Iron ore price: Vale makes boldest oversupply move yet – by Frik Els ( – September 14, 2016)

The import price of 62% Fe content ore at the port of Tianjin declined more than 2% to trade at $56.20 per dry metric tonne on Wednesday, a near-eight week low, according to data supplied by The Steel Index.

While demand has held up well, a growing supply glut – an estimated 180 million additional tonnes will enter seaborne trade through 2020 – raises fears of further declines in the price of the steelmaking raw material.

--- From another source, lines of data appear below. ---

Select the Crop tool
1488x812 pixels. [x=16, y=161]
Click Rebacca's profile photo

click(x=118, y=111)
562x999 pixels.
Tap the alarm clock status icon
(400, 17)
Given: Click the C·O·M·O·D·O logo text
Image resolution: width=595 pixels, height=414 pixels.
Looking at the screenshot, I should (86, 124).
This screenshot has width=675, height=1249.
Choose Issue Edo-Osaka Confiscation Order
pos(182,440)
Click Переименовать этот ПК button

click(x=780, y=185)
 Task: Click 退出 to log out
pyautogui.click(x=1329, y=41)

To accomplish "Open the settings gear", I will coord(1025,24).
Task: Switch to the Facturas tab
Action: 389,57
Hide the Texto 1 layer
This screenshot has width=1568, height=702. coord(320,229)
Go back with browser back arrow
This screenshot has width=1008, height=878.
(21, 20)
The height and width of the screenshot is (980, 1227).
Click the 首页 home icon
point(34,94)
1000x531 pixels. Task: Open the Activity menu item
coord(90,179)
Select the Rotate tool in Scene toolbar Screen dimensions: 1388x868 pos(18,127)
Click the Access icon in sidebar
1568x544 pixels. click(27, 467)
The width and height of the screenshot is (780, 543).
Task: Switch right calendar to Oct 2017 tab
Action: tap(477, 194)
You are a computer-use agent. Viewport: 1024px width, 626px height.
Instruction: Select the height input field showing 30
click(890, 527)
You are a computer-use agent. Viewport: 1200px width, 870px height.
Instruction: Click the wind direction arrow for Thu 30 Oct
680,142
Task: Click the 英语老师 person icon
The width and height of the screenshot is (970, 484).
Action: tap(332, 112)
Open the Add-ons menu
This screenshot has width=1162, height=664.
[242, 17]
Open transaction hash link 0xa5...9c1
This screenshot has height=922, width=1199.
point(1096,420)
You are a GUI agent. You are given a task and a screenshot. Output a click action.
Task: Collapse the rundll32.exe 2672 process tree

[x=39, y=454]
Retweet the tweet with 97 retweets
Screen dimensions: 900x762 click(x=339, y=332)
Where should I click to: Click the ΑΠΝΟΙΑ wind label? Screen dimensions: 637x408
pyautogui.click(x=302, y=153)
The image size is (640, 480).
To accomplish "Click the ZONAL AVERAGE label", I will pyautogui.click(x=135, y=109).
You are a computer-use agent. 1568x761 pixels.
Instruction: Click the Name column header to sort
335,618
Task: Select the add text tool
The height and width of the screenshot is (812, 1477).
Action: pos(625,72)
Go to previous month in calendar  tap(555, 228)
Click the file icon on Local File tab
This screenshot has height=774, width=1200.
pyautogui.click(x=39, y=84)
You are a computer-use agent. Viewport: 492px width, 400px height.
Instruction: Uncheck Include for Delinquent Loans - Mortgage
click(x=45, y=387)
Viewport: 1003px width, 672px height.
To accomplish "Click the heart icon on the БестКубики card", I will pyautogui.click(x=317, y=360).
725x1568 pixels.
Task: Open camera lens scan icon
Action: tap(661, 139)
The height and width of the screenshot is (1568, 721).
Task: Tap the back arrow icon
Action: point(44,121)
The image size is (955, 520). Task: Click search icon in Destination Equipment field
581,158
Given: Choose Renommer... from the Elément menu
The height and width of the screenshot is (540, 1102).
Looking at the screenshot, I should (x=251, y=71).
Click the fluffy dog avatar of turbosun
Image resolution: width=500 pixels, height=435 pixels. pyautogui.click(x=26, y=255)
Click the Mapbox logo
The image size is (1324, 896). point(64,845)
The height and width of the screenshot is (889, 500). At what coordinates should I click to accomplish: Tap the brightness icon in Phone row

Roy Hill’s ramp-up to 55 million tonnes per year are going swimmingly, Rio Tinto’s Silvergrass received board approval last month (and the shelving of Simandou surprised no-one), Fortescue has been hitting and exceeding targets, as has Anglo American’s Minas Rio, while BHP Billiton’s South Flank can be turned on if the world’s number three iron ore miner sees it’s losing market share.

And then there’s Vale’s S11D. Construction of the $17 billion Carajas Serra Sul mine expansion and railway project in northeastern Brazil is almost complete. Capacity is an eye-watering 90 million tonnes per year at cash costs Vale said it can push down into single digits. First ore is expected in January.

S11D – unremarkable moniker notwithstanding – is the most recognized four letter word in the iron ore world. It’s size and cost of production is enough to counter even the most ardent bulls.